But we tried some of the flasher items with mixed results. A free range chicken breast appeared which had been brined and smoked. This tasted like it had an in-house, genuine smoke flavour. Despite the brining, the chicken was still toughish. It arrived submerged in and under a variety of sauces that included a cauliflower puree, aioli and salsa verde with almonds and lentils scattered on top. 
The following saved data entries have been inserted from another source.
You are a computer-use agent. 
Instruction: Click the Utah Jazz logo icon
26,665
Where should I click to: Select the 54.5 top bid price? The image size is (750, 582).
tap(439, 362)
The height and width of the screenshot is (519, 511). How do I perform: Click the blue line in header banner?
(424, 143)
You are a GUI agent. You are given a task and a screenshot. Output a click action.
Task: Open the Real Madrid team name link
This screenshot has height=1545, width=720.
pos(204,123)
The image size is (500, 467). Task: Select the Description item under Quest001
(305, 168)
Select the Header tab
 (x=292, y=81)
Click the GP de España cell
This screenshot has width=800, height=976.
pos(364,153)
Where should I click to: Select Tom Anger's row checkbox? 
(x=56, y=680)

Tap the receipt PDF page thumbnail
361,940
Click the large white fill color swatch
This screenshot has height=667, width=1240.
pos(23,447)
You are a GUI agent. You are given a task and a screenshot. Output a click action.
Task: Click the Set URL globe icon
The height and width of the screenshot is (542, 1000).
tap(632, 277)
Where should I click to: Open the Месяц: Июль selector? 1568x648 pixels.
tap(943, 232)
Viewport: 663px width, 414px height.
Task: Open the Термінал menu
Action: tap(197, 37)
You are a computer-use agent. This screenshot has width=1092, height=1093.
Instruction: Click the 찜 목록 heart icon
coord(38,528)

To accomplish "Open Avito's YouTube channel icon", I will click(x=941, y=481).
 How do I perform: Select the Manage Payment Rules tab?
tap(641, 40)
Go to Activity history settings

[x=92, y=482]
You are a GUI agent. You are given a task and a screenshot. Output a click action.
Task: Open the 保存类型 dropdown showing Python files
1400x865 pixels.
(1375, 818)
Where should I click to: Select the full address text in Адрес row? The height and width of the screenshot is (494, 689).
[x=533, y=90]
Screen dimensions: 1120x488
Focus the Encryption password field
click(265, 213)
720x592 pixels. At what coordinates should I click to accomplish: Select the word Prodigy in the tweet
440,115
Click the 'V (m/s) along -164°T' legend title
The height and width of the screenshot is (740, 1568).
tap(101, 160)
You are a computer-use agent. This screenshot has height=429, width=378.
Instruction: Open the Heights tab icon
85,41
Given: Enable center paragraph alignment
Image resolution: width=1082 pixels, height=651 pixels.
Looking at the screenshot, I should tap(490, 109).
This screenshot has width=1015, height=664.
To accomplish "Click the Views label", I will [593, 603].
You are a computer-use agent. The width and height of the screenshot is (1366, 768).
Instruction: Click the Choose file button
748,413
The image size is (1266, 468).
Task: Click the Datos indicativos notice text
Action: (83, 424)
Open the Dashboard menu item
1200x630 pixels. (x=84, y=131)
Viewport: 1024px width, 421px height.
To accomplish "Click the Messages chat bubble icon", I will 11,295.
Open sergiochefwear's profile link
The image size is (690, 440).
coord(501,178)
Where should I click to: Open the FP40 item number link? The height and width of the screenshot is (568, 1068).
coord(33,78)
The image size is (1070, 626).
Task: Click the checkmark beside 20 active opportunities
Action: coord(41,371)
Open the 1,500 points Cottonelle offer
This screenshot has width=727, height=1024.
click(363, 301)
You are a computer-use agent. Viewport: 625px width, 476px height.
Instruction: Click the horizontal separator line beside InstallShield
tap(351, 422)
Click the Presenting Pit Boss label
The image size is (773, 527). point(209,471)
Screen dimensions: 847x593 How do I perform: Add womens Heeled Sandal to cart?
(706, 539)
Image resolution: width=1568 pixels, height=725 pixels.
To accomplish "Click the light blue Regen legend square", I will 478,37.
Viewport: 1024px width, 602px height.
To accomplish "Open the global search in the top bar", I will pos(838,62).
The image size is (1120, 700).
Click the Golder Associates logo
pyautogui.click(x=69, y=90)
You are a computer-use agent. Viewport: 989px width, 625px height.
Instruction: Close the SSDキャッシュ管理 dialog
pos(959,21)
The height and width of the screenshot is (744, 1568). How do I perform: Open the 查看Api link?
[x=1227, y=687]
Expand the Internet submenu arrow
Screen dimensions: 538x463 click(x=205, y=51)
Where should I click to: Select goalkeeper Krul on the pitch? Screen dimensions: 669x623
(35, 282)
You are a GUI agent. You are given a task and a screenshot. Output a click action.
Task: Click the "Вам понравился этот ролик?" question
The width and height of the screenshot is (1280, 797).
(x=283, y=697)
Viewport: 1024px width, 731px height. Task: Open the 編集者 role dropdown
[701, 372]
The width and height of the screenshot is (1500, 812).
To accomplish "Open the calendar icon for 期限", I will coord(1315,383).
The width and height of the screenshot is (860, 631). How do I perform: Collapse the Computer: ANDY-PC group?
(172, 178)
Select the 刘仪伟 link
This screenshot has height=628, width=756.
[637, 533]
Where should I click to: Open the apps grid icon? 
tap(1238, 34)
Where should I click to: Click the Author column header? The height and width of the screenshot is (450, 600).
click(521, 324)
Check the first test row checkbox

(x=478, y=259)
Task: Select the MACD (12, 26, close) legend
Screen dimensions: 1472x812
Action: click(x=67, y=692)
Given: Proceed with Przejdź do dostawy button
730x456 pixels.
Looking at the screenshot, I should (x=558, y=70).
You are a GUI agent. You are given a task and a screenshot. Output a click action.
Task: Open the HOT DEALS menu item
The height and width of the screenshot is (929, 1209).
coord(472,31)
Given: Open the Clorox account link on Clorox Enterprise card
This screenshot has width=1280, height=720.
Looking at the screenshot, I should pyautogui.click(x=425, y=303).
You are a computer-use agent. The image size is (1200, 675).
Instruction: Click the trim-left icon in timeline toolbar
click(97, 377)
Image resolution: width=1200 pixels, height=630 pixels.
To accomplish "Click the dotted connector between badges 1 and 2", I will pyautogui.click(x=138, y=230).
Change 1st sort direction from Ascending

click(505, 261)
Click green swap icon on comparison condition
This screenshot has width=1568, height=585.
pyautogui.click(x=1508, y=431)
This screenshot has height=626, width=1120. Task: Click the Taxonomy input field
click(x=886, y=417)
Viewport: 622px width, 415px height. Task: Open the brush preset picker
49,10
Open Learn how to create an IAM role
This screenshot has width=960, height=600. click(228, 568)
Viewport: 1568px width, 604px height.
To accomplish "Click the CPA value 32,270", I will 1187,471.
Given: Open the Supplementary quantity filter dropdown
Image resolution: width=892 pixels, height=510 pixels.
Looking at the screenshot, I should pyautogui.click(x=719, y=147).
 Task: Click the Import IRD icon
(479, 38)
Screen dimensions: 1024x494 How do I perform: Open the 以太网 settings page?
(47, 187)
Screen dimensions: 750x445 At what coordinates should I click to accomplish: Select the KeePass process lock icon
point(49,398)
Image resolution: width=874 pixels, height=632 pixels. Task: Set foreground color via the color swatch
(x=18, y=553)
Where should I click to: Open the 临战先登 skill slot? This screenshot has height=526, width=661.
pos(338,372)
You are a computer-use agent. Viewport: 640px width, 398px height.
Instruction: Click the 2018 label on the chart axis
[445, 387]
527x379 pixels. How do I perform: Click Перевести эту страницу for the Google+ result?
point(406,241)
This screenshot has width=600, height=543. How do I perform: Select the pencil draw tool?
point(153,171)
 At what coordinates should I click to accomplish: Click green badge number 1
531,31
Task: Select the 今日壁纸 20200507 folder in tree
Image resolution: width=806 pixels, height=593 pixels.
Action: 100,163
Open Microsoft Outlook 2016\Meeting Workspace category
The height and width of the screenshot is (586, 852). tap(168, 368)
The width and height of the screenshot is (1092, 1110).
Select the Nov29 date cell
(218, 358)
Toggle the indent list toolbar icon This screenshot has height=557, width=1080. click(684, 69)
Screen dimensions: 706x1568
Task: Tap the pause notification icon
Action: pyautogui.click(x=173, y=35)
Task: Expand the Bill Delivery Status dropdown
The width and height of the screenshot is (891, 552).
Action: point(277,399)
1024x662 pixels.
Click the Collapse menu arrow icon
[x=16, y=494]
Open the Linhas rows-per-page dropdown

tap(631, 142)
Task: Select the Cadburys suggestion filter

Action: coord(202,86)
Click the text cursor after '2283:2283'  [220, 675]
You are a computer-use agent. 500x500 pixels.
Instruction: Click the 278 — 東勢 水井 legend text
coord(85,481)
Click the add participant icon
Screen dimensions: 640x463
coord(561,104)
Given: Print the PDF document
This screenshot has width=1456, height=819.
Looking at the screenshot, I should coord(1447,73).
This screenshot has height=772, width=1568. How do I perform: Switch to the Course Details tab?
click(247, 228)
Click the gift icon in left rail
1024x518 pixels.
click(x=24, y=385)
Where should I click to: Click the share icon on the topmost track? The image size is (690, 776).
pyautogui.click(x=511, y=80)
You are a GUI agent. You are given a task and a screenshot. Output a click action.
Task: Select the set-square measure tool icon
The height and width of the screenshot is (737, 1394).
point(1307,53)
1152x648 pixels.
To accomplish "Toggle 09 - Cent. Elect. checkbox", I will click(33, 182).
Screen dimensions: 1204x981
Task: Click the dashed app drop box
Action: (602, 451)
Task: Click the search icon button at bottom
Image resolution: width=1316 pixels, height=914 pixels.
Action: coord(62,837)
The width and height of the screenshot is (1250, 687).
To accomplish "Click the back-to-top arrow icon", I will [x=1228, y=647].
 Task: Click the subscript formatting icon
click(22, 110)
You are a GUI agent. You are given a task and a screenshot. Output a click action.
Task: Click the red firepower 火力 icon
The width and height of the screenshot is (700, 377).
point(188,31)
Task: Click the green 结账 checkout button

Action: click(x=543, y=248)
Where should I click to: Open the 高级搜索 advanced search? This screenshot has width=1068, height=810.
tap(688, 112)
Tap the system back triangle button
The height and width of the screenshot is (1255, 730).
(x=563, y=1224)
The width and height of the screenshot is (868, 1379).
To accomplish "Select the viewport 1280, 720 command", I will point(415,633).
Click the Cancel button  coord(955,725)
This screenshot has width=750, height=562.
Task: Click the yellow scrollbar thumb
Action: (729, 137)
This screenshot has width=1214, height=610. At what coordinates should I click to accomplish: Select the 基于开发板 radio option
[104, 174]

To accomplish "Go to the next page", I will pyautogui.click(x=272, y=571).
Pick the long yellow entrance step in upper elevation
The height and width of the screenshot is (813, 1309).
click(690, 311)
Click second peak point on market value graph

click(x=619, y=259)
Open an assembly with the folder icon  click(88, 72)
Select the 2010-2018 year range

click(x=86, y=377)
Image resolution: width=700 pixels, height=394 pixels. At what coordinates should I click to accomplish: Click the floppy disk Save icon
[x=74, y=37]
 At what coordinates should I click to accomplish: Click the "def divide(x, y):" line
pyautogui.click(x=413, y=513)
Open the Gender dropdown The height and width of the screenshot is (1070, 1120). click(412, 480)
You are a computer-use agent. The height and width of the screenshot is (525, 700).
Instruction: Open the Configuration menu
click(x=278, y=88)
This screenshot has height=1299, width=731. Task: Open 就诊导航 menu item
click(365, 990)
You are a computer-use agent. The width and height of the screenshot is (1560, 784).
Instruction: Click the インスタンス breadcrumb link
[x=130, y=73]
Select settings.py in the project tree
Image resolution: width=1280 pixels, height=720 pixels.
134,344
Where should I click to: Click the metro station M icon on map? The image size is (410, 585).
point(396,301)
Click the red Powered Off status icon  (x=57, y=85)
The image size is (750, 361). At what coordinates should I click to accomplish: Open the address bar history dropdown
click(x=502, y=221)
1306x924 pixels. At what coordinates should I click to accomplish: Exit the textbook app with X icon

The Eton Mess gives a full-on berry hit.
Ewan Sargent

The Eton Mess gives a full-on berry hit.

"Confit lamb shoulder with pickled beets, radish, edamame beans, toasted freekah and chimichurri" was a pretty dish, arranged as artfully as any top restaurant might with a shouting celeb chef at the pass sending it out. The lamb was tender but needed more seasoning, though that was easy to fix with the table condiments. But the tiny dabs of green chimichurri couldn't rescue it from being a bit dry, especially compared to the chicken which could swim laps in its sauces.

Ilex is a busy place and we got a glimpse of that when we were told it had sold out of a roasted pumpkin and quinoa wrap, and it was also out of the ice cream used in iced coffee, so no iced coffee.  But a pulled beef baguette with a red onion relish was a good replacement for the wrap. I like how we are told it's shorthorn beef. 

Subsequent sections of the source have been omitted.